----- Bacaan

Radio Vox Populi [Ambon], 11-Feb-2006
Karena Adat Penggal Kepala, Tiga Warga Suku Naulu Divonis
Mati
Azis Tunny - Ambon
Adat penggal kepala untuk ritual ada di pedalaman Pulau Seram, oleh tiga warga
suku Naulu, mengantar mereka divonis hukuman mati oleh majelis hakim di
Pengadilan Negeri Masohi, Kabupaten Maluku Tengah. Ketiga terdakwa yang bahasa
indonesianya tidak fasih itu, dinyatakan terbukti bersalah secara sah dan meyakinkan
melakukan pembunuhan secara berencana, sebagaimana diatur dalam pasal 340 jo
pasal 55 ayat 1 ke-1 KUHPidana.
Para pelaku yakni Patti Sounawe, Nusy Sounawe, dan Sekeranane Soumorry,
disalahkan karena bersama-sama membunuh Bonefer Nuniary dan Brusly Lekrane
pada Juli 2005 di Sungai Ruata Desa Holoa Kecamatan Amahai Kabupaten Maluku
Tengah.
Vonis mati bagi ketiga warga Dusun Nuane, yang merupakan salah satu komunitas
suku terasing di Pulau Seram itu, dijatuhkan majelis hakim yang diketuai D. Zega SH
dalam persidangan di PN Masohi, Kamis (9/2). Putusan yang diberikan majelis hakim
sama dengan tuntutan jaksa penuntut umum M. Arifin SH dan M. Julia Latuconsina
SH.
Janes Balubun SH, Aktivis Lembaga Sosial Masyarakat (LSM) Humanum, yang kerap
melakukan pendampingan kepada komunitas adat tertinggal di Maluku termasuk
suku Naulu di Pulau Seram mengaku tidak puas dengan putusan hakim tersebut.
Meski diakuinya perbuatan para terdakwa sudah melanggar hukum yang berlaku di
Indonesia.
"Mereka ini hidup terasing dan terbelakang dibandingkan penduduk lainnya. Selama
ini pemerintah tidak pernah memberi penjelasan mengenai hukum kepada mereka,
sehingga kami berharap keputusan hukum yang diberikan harus ada
pertimbangan-pertimbangan yang adil pula," kata Janes ketika dihubungi Radio Vox
Populi di kantornya, Sabtu (11/2).

----------

§ **Yang perlu dikerjakan**
(a) Sebutkan nama semua orang yang dijatuhi vonis mati menurut berita di atas tentang vonis mati tiga warga suku Naulu.
(b) Teruskan berita tentang vonis mati tiga warga suku Naulu itu, mulai setelah kalimat terakhirnya.

----- Baris data

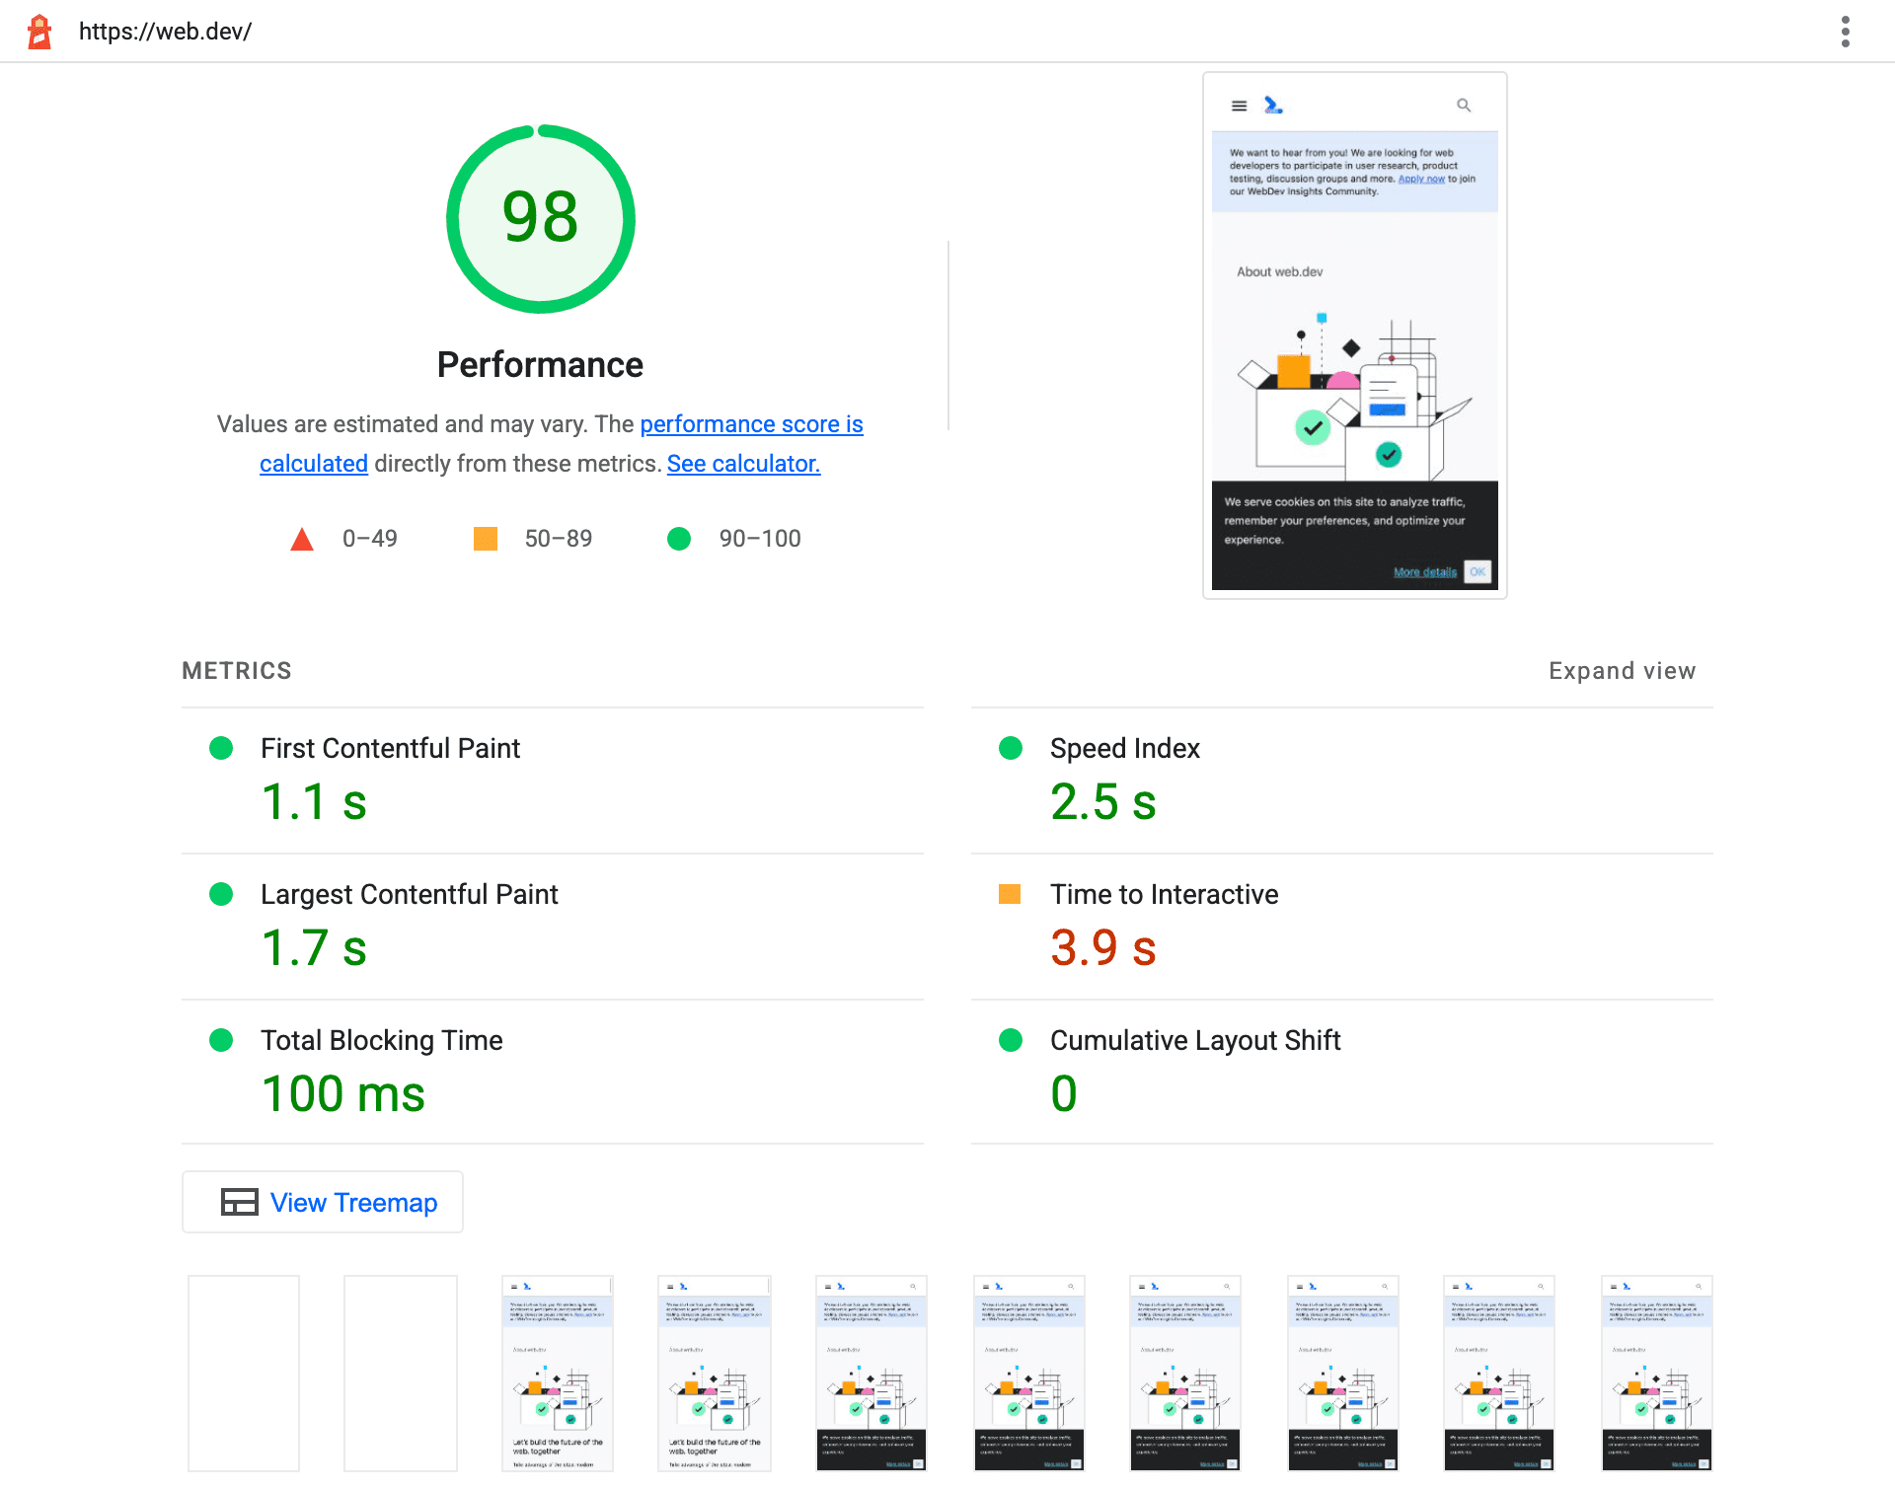Open the See calculator link
The width and height of the screenshot is (1895, 1490).
pos(744,463)
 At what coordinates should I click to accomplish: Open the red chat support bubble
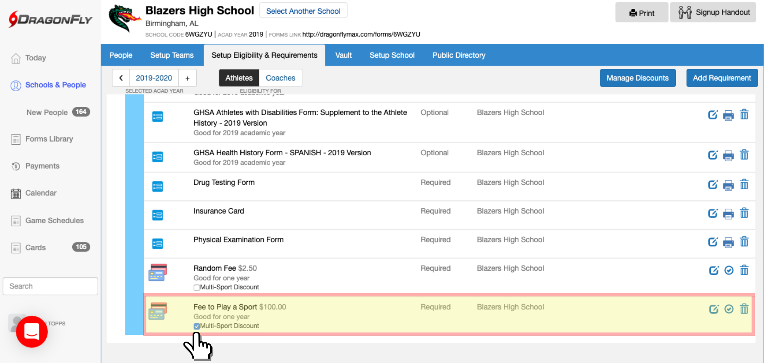(x=32, y=331)
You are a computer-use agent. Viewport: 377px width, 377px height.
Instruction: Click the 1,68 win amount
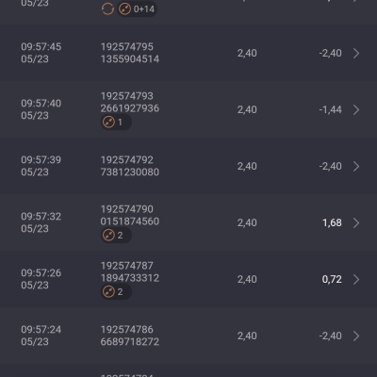(332, 222)
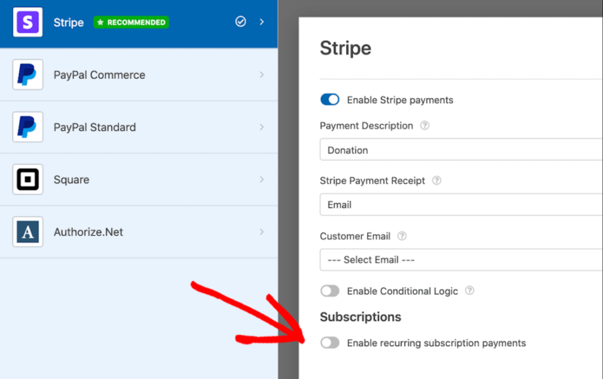Enable Conditional Logic toggle
The width and height of the screenshot is (603, 379).
click(x=330, y=291)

----------

§ **Hasil berurutan**
(a) Patti Sounawe, Nusy Sounawe, dan Sekeranane Soumorry dijatuhi vonis mati.

(b)
Dikatakannya, akibat tidak tersentuh perhatian dan ada penjelasan hukum dari
pemerintah itu, pihaknya ketika berdialog dengan pemuka dan masyarakat Naulu,
terungkap bahwa mereka tidak tahu dampak jika melakukan pembunuhan.
"Kesadaran hukum mereka sangat minim karena memang mereka tidak tau apa-apa,"
ujar Koordinator Program Informasi & Dokumentasi Humanum ini.
Dikatakannya, pihaknya pada Senin (13/2) besok akan melakukan pertemuan
bersama Kepala Suku Naulu Sahule Matoke dan penasehat hukum para terdakwa di
Kantor Hunamum. Pertemuan tersebut untuk membicarakan upaya hukum terhadap
putusan hakim kepada mereka.
Atas putusan tersebut, penasehat hukum para terdakwa menyatakan akan
melakukan upaya banding guna meringankan hukuman bagi ketiga terdakwa. "Kalau
perlu saya akan mengajukan kasasi ke Mahkamah Agung atau langsung mengajukan
grasi ke presiden," terang Stenley Mailissa, penasehat hukum para terdakwa.
Sementara putusan hakim didasari karena ketiga terdakwa dituduh dengan sengaja
menghilangkan nyawa orang lain, dimana sebelum pergi ke sungai Ruata, para
terdakwa bersama Saniayu Sounawe, Tohonu Somory, dan Sumon Sounawe
(ketiganya sudah dijatuhi hukuman penjara seumur hidup dalam kasus yang sama),
di rumah adat Sounawe dalam satu pertemuan disuruh Sumon Sounawe untuk
mencari dua kepala manusia buat pelaksanaan upacara adat marga sounawe di
komunitas suku Noalu. Seuai pertemuan malam itu sekitar pukul 22.00 Wit, mereka
berenam kemudian berjalan kaki dari Dusun Nuanea, tempat tinggal mereka menuju
sungai Ruata.
Dalam jarak sekitar 500 meter, mereka melihat Bonefer Nuniary dan Brusly Lekranse
sedang mencari ikan di sungai. Sesuai kesepakatan di rumah adat, jika ketemu
manusia maka Patti Sounawe lebih dulu melakukan pembunuhan. Sehingga ketika
mereka melihat sasaran korbannya, Patti Sounawe langsung memarangi leher
Bonefer Nuniary sebanyak satu kali dan korban langsung roboh. Dia lalu berbalik ke
Brusly Lekrane dan memaranginya lagi hingga roboh.
Setelah kedua korban roboh ke tanah, Nusy Sounawe dengan menggunakan parang
mendekati tubuh Bonefer lalu memotong bagian rusuk kiri, membelah dada korban
lalu mengambil jantung. Sedangkan Sekeranane dengan tombak menusuk belakang
Brusly, membelah dada dan mengambil jantung. Disusul Tohonu Somory memotong
perut korban, dan diikuti yang lainnya.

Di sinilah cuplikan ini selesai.